KONDRAKE: Look, if you repeat a quote, you should check and make sure it is accurate. It is just about as simple as that. I think there is no excuse for putting stuff on the air that you have no idea where it came from just because you read it in a book, especially book that has no source or citation for it.

And especially because it is Rush Limbaugh, there should even always be tape. You could have probably gone and looked for the audio.

That being said, him being dropped from the NFL group trying to buy that team, I consider is private business matter. If they thought he was too controversial and was going to hurt their chances, that's up to them.

And the controversy, the other thing — I'm not a sports fan. I don't follow football. But the one thing I did learn from doing my research today is that the quarterback, Donovan McNabb, that he disparaged turned out to be a pretty good quarterback.

BAIER: When Limbaugh was an ESPN commentator he called McNabb "mediocre and overrated."

LIASSON: And so the media was trying to pump him up because they wanted an African-American quarterback to succeed, and it turns out he actually succeeded.

BAIER: The media were desirous that a black quarterback do well, Limbaugh said. He later apologized for those remarks what.

Charles, what do you make of this?

KRAUTHAMMER: Which proves Limbaugh isn't a great analyst of talent, but that doesn't make him a racist.

Look, he has been libeled. These accusations, which are truly outrageous, without a basis, broadcast on CNN and Rick Sanchez has apparently not apologized or even withdrawn. He sidestepped and said, well, there are other accusations. That's disgraceful.

And the comment he made about McNabb I don't think makes him any more racist than the comment Larry Summers made about women in the sciences made him a sexist.
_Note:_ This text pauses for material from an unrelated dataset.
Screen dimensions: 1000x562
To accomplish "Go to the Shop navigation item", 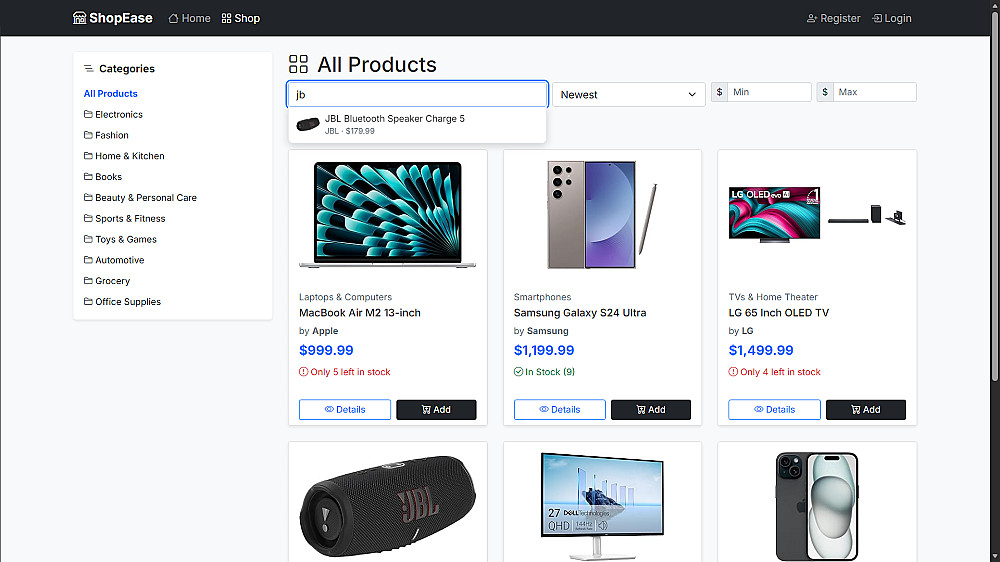I will 241,18.
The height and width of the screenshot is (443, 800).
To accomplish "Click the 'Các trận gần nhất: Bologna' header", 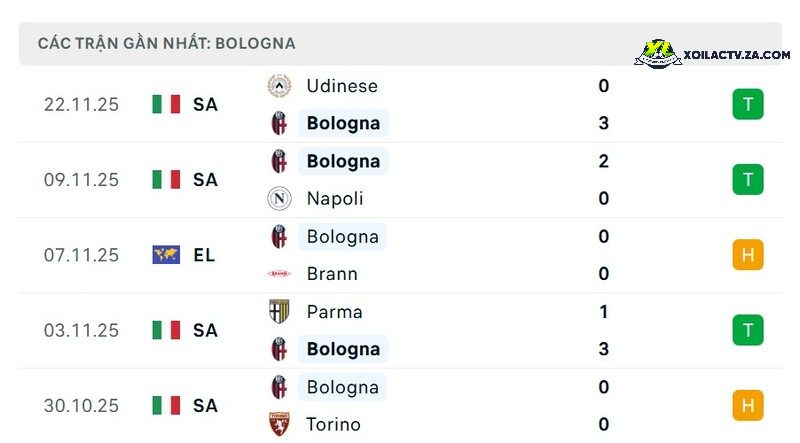I will [x=166, y=43].
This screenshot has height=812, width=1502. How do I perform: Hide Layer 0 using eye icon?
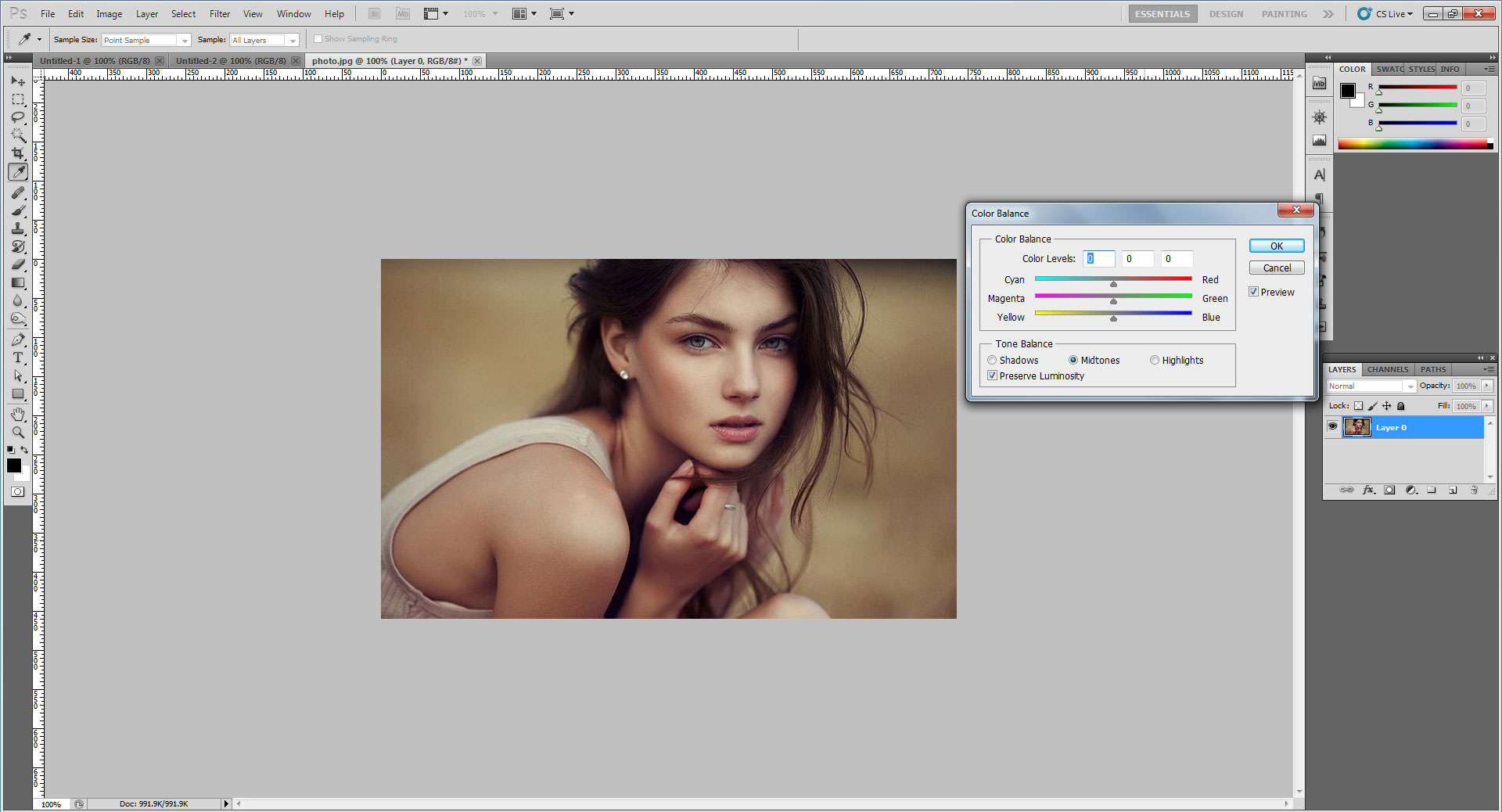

And is this all you can pin on Limbaugh who has been on the air three hours a day for 20 years? The total number of words there has to exceed the Bible and Shakespeare combined, and all you got on him is the Donovan McNabb? I think this clearly is a case where a club, the NFL has decided, it does not want an outspoken conservative, and you can't say that. It's obviously about ideologies, so you blame it on racism, which is a false accusation, and I think they ought to apologize to him.

He doesn't have a right to own an NFL team. It's not a legal case, and they can say no. It's a private club. But it's the wrong thing to do.